Army calls social network use an indicator of violent extremism

Army calls social network use an indicator of violent extremism
When the US Army asked the Asymmetric Warfare Group for a guide to identifying the radicalization of troops into violent extremists, some items — like asking about WMDS — were expected to make the list. But how about involvement in social networks?

Documents obtained by Wired’s Danger Room reveal that the AWG, a US military unit created during the War on Terror to provide additional means of support to American troops, may have had a rather peculiar notion about what breeds extremism among US troops. According to presentations that Danger Room has come to possess, frustration with mainstream ideologies and displaying a concentrated rhetoric among other recruits may be warning sides of radicalization, as well as factors such as being “highly emotional,” involved in “social networks” or being a “youth” also indicating a great risk for expediting the process into identifying as a violent extremist.

The materials are dated from 2011, and that August’s tactical reference tear-sheet on “Radicalization into Violent Extremism: a guide for military leaders,” suggest that the Army division assigned to identifying trends to be weary of on the battlefields and barracks may make just any average American — especially a young one, apparently — on track to become an unpredictable insurgent.

Wired’s Spencer Ackerman says that that AWG assessment in question came to be shortly after Maj. Nidal Malik Hasan went on a rampage at Fort Hood in 2009, but notes that the indicators used to identify any copy-cat attacks on US soil are anything but explicit.

Indicators of radicalization, writes Ackerman, “are vague enough to include both benign behaviors that lots of people safely exhibit and, on the other end of the spectrum, signs that someone is so obviously a terrorist they shouldn’t need to be pointed out. It’s hard to tell if the group is being politically correct or euphemistic.”

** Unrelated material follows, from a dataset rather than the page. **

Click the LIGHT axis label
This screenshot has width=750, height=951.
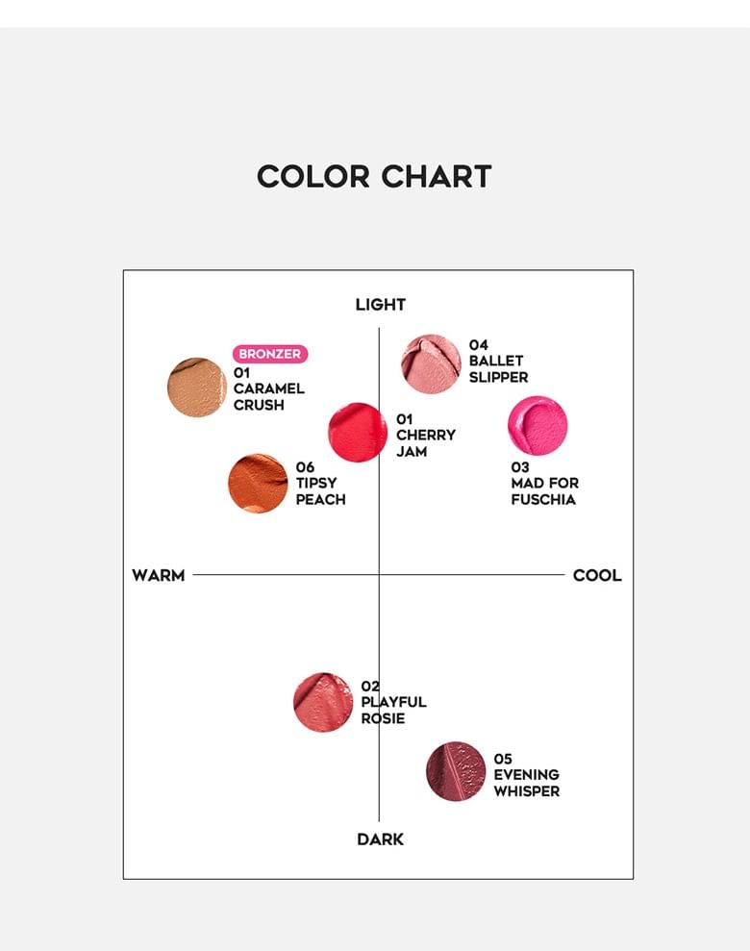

While the assessment suggests that a soldier who “inquires about weapons of mass destruction” might be on track to violently revolting, another who “suddenly acquires weapons” could also be plotting an attack. Earlier, less obvious, indicators that should be observed, the AWG writes, include sudden reclusiveness, frustration with mainstream ideology and advocating for violence “beyond what is ‘normal.’”

According to another document, “Insider Threats in Partnering Environments,” complaints waged against other forces are early indicators of emerging inner-group insurgency, as is advocating violence as a solution — something that clearly, doesn’t exist on the battlefield.